Reconstructing why the agent did what it did requires the full context window at inference time. Not the template. The assembled context, with the actual retrieved chunks, the actual system instructions, the actual conversation state. Most teams do not persist this because it is large. That is a storage decision. It is not a compliance decision.

3. What policy or control was evaluated, and what was the result?

The trace shows the tool call refund_policy_check returned eligible=true. It does not show what policy document the tool consulted, what the eligibility criteria were, or whether any guardrail or control was invoked during the interaction. If the agent had a spending limit, was it checked? If there was a fraud screening step, was it bypassed or did it run and pass?

Controls Are Not Guardrails distinguished between runtime filters and auditable controls. An auditable control produces a record of its evaluation. Most traces do not include that record because the control evaluation happens inside the tool, and the tool returns a boolean. The auditor needs the intermediate reasoning, not just the outcome.

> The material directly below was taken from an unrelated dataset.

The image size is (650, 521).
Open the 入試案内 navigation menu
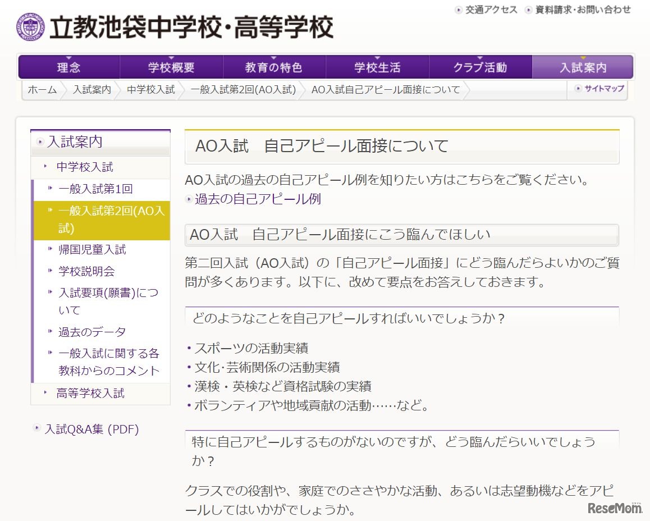click(x=582, y=67)
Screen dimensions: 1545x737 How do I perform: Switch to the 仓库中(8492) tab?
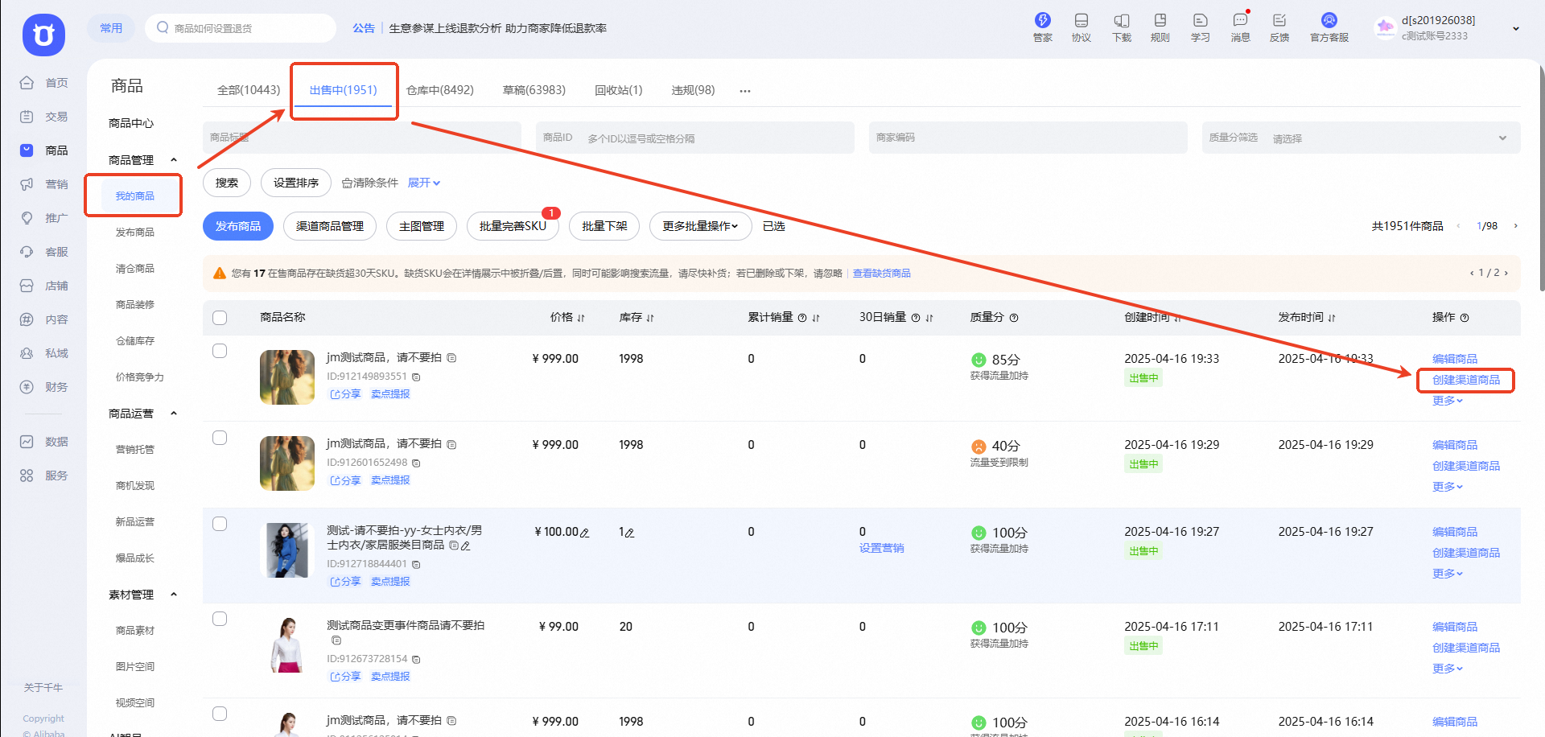[x=439, y=90]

4. Who was accountable for this action?

The trace shows user=support_op_12. It does not show whether the agent acted autonomously or whether the operator reviewed and approved the action before it executed. It does not show whether the operator had the authority to approve a $149.99 refund, or whether that amount exceeded their approval threshold. It does not capture an override, a modification, or a rejection, because the system does not have one.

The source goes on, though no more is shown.